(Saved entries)

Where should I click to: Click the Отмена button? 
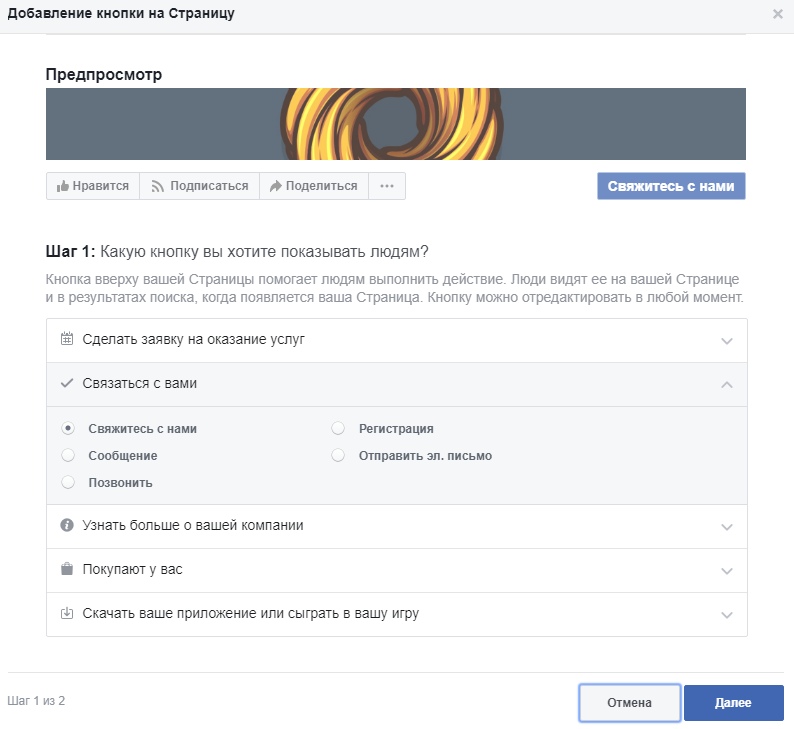point(629,703)
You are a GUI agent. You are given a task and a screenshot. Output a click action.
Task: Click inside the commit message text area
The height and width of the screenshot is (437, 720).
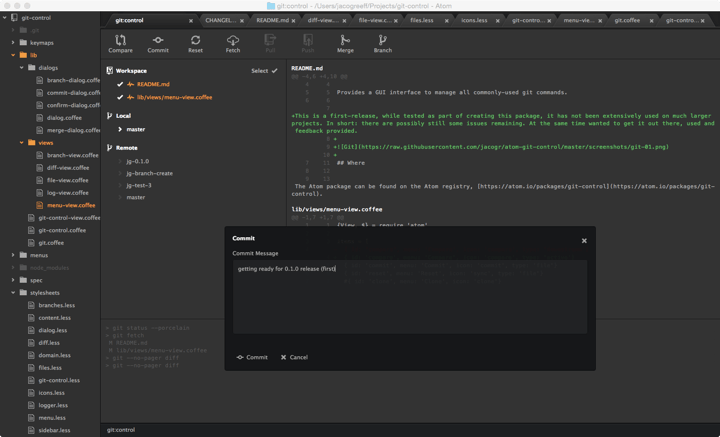click(x=409, y=300)
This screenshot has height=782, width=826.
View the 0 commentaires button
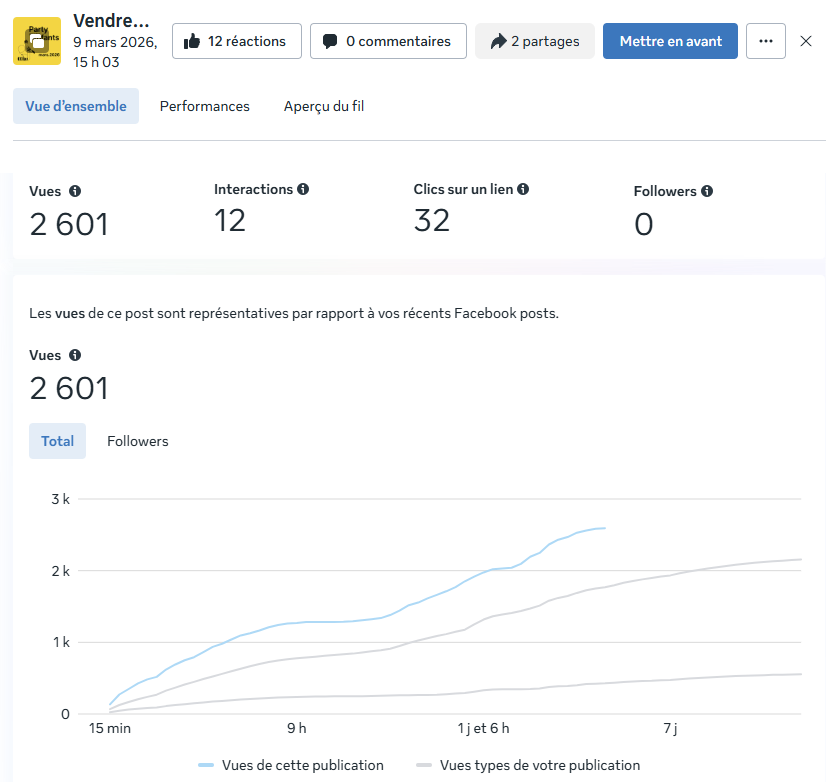click(388, 41)
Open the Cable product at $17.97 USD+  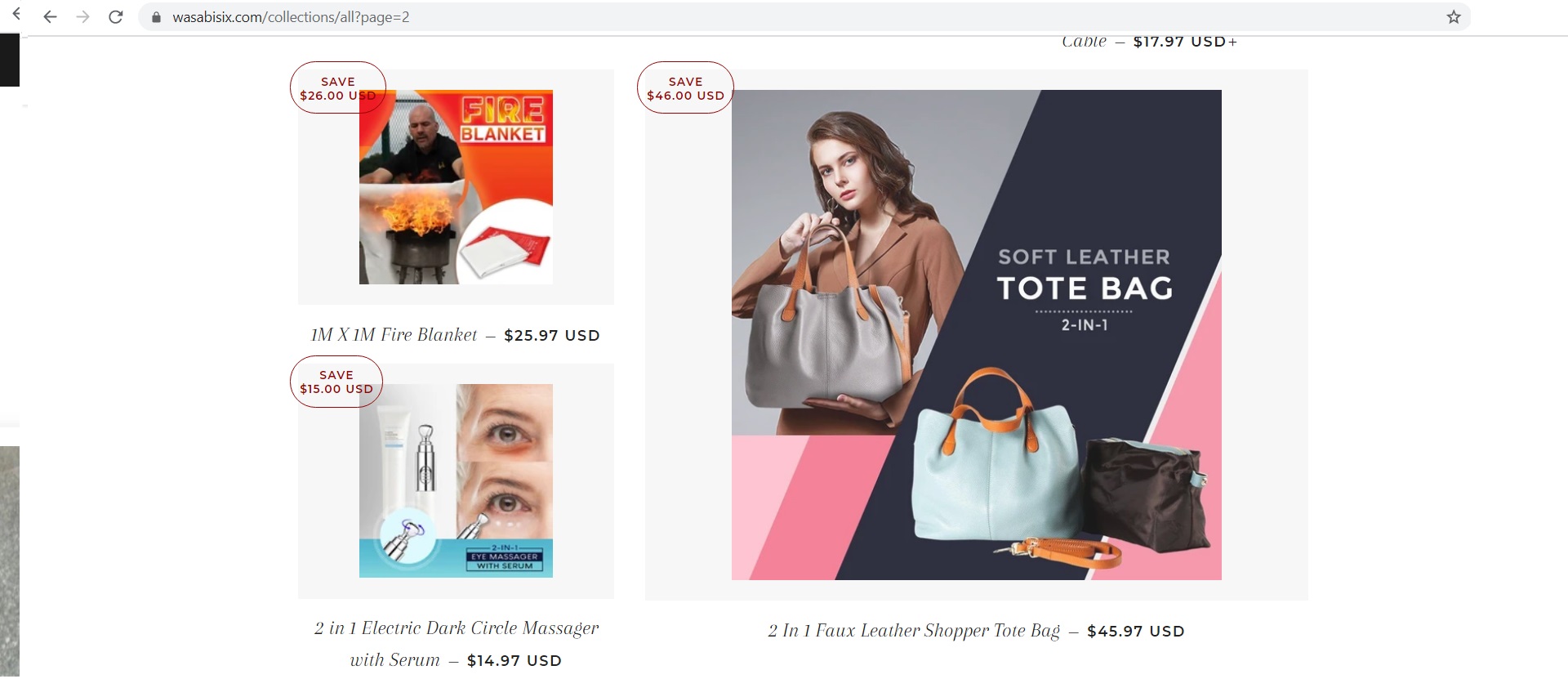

#### Problem statement
Nothing but the lines from the one holding "Task: Click inside" through the final line of the entries should be retyped, exactly as they stand and without pictures.

#### Reply to the exercise
Task: Click inside the commit message text area
The height and width of the screenshot is (437, 720).
click(x=409, y=300)
This screenshot has height=782, width=826.
View the 0 commentaires button
click(388, 41)
Open the Cable product at $17.97 USD+  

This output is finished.